Cassette is a fantastic bundling and minification solution for those developing in ASP.NET. It automatically sorts, concatenates, minifies, caches and versions all your JavaScript, CoffeeScript, CSS, LESS, Sass and HTML templates. By doing this you end up with web pages that issue fewer HTTP requests and you reduce the size of each of those requests.
I recently ran into an unexpected issue when using Cassette with a Sitecore 6.6 MVC implementation that took long enough to get to the bottom of, that I thought it worth documenting. After installing the Cassette nuget package and make the few changes necessary to configure my stylesheet and script bundles I was very happy with the results. All of my local CSS and JavaScript files had been minified and combined and were now being pulled down from the server with just two HTTP requests. Job done and in no time at all, or so I thought.
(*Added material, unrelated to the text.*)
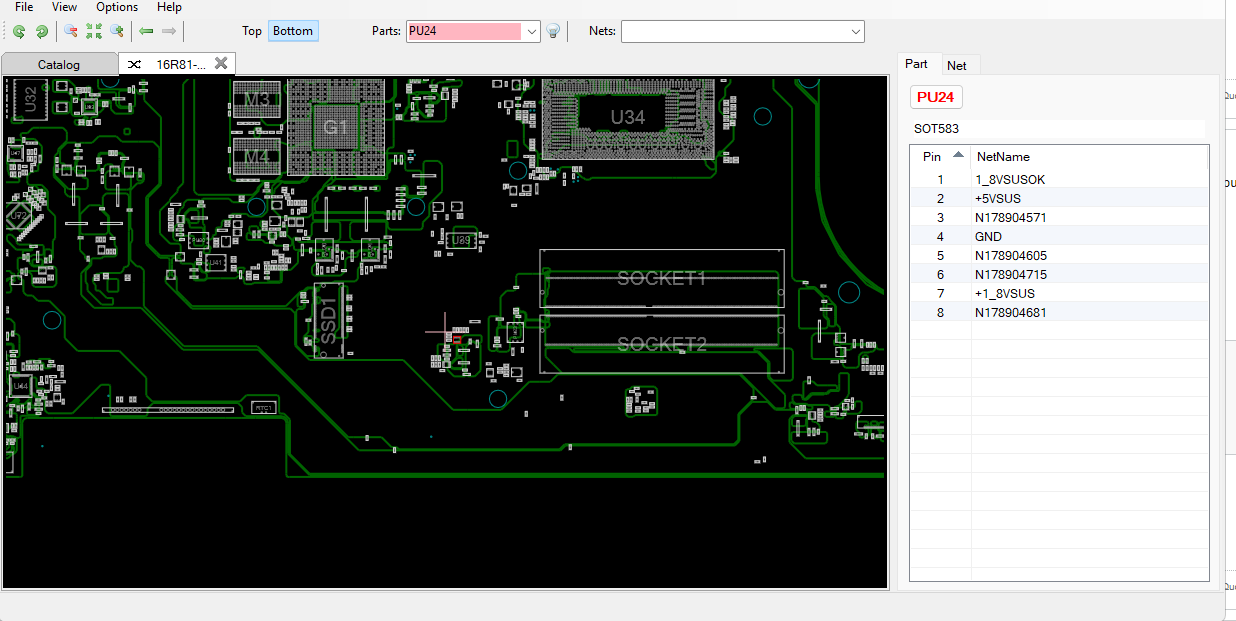1236x621 pixels.
Task: Open the Options menu
Action: click(117, 7)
All was fine until I fired up the Sitecore Page Editor to work on some of the site content. What greeted me after I logged in was quote literally an empty page. The Chrome Dev Tools confirmed that the page requested had indeed returned a zero byte response. I faired no better when I tried to preview the page in the Sitecore Content Editor, I just got the same story, an empty page. The odd thing was that when I hooked up the Visual Studio debugger I could see that all of my MVC layouts, controllers and renderings were executing just as I expected. When this sort of thing happens I usually fall back to chopping out anything that could be interfering with the response, in this case pipeline handlers and finally modules. Eventually the culprit revealed itself, the CassetteHttpModule was responsible for my empty responses.
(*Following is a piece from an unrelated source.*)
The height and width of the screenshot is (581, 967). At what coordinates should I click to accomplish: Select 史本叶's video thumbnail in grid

After a bit of digging I found that Cassette’s rewriteHtml functionality was causing my problem. By default Cassette will buffer and rewrite page HTML output. This allows partial views to insert <link> tags referencing stylesheets after the <head> tag has been rendered. The rewrite functionality gets invoked as a PostRequestHandlerExecute event handler.
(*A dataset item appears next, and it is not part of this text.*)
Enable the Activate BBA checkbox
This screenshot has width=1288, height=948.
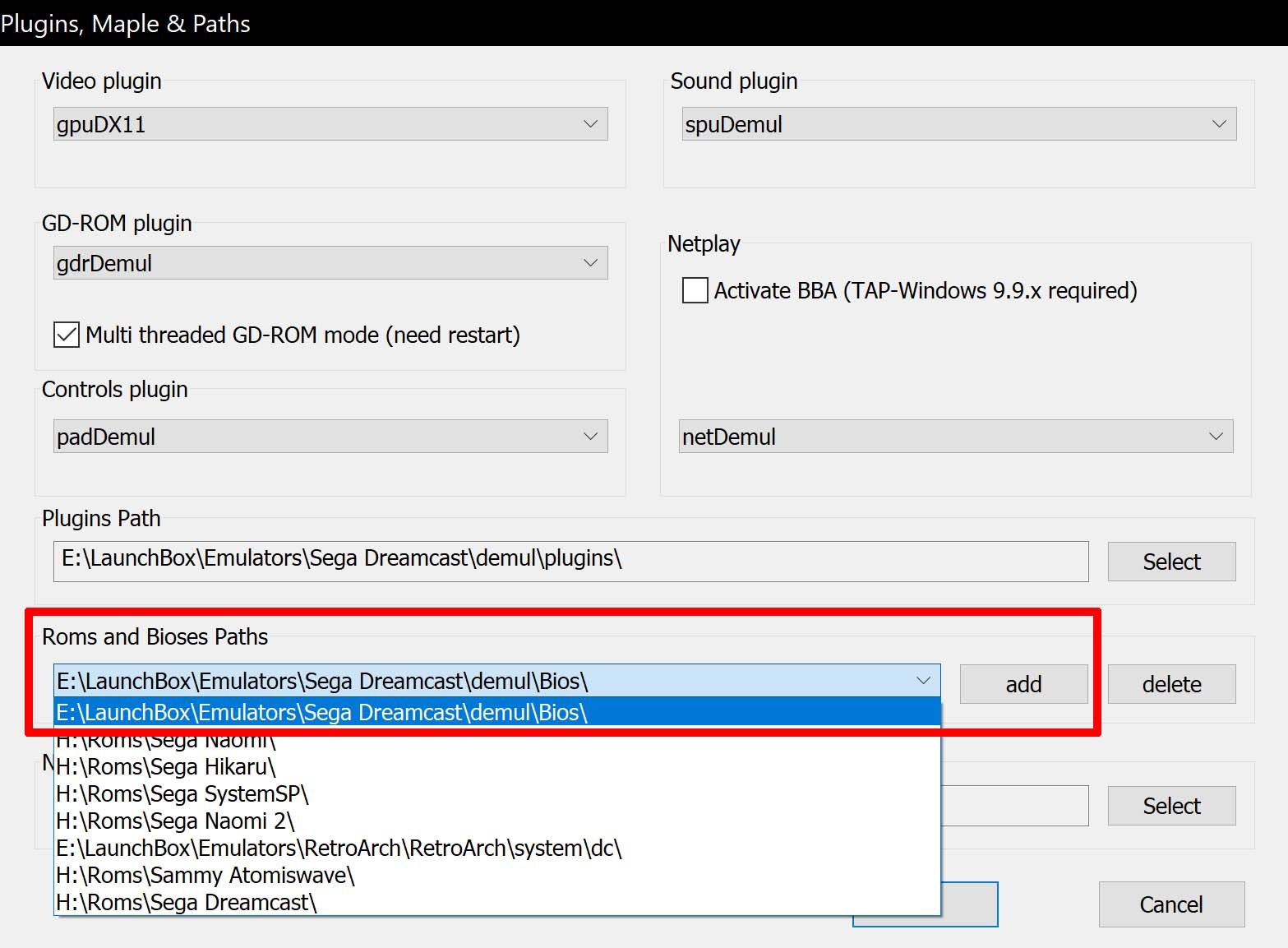click(695, 290)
Reflector allowed me to play around with the behaviour of the PlaceholderReplacingResponseFilter class which performs the page output rewriting task. This revealed that the empty page responses were the result of the rewritten output stream not being flushed.
void WriteUncompressedOutput() { var output = GetOutputWithPlaceholdersReplaced(bufferStream); var outputBytes = outputEncoding.GetBytes(output); if (outputBytes.Length > 0) { outputStream.Write(outputBytes, 0, outputBytes.Length); // outputStream.Flush(); This fixes the problem ... :] } }
Running with a patched version of Cassette that implements this stream flushing approach has seen no side effects or loss of functionality. In due course I’ll submit a pull request back to the Cassette repos on GitHub to see whether the change can get incorporated into the master source code.
If you do not require the rewriting functionality a workaround is available now. Just disable the Cassette HTML rewriting feature, either in the web.config file.
<configuration> <configSections> .... <section name="cassette" type="Cassette.CassetteConfigurationSection, Cassette" /> </configSections> <cassette rewriteHtml="false" />
or configure Cassette via code.
public class CassetteSettingsConfiguration : IConfiguration<CassetteSettings> { public void Configure(CassetteSettings configurable) { configurable.IsHtmlRewritingEnabled = false; } }
Although I now know a little bit more about the internal workings of Cassette than I was planning on I have no hesitation in recommending it as bundling and minification tool. For anyone working with ASP.NET MVC or web forms solutions there are many alternative tools to choose from, but few that offer the configuration options and flexibility that Cassette provides.